[Bugs] [Bug 1211863] RFE: Support in md-cache to use upcall notifications to invalidate its cache

Thu Oct 20 07:08:02 UTC 2016

https://bugzilla.redhat.com/show_bug.cgi?id=1211863


--- Comment #123 from Worker Ant <bugzilla-bot at gluster.org> ---
COMMIT: http://review.gluster.org/15398 committed in master by Pranith Kumar
Karampuri (pkarampu at redhat.com) 
------
commit 8d8eded58cd5431a7000a70337444b828cb400d8
Author: Poornima G <pgurusid at redhat.com>
Date:   Sun Sep 4 08:27:47 2016 +0530

    md-cache, afr: Reduce the window of stale read

    Problem:
    Consider a replica setup, where one mount writes data to a
    file and the other mount reads the file. In afr, read operations
    are not transaction based, a brick(read subvolume) is chosen as
    a part of lookup or other operations, read is always wound only
    to the read subvolume, even if there was write from a different client
    that failed on this brick.
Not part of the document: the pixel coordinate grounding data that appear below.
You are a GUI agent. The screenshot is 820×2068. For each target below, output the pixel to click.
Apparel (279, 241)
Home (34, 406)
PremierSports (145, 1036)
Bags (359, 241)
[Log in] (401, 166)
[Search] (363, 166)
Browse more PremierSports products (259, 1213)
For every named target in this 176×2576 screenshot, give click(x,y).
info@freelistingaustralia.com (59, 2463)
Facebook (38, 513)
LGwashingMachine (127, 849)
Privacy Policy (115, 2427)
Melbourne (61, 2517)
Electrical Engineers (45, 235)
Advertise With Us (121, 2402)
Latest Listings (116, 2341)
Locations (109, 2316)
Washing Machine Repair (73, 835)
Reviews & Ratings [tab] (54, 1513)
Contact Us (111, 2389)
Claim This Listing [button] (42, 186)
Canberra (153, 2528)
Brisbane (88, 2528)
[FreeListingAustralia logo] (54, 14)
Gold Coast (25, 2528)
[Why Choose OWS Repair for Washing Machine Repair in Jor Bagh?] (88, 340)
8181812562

This stale read continues until there is
    a lookup or any write operation from the mount point. Currently, this
    is not a major issue, as a lookup is issued before every read and it will
    switch the read subvolume to a correct one. But with the plan of
    increasing md-cache timeout to 600s, the stale read problem will be
    more pronounced, i.e. stale read can continue for 600s(or more if cascaded
    with readdirp), as there will be no lookups.

    Solution:
    Afr doesn't have any built-in solution for stale read(without affecting
    the performance). The solution that came up, was to use upcall. When a file
    on any brick is marked bad for the first time, upcall sends a notification
    to all the clients that had recently accessed the file. The solution has
    2 parts:
    - Identifying when a file is marked bad, on any of the bricks,
      for the first time
    - Client side actions on recieving the notifications

    Identifying when a file is marked bad on any of the bricks for the first
time:
   
-----------------------------------------------------------------------------
    The idea is to track xattrop in upcall. xattrop currently comes with 2 afr
    xattrs - afr dirty bit and afr pending xattrs.
       Dirty xattr is set to 1 before every write, and is unset if write
succeeds.
    In certain scenarios, dirty xattr can be 0 and still the file could be bad
    copy. Hence do not track dirty xattr.
       Pending xattr is set on the good copy, indicating the other bricks that
have
    bad copy. It is still not as simple as, notifying when any of the pending
xattrs
    change. It could lead to flood of notifcations, in case the other brick is
    completely down or consistantly failing. Hence it is important to notify
only
    once, the first time a good copy is marked bad.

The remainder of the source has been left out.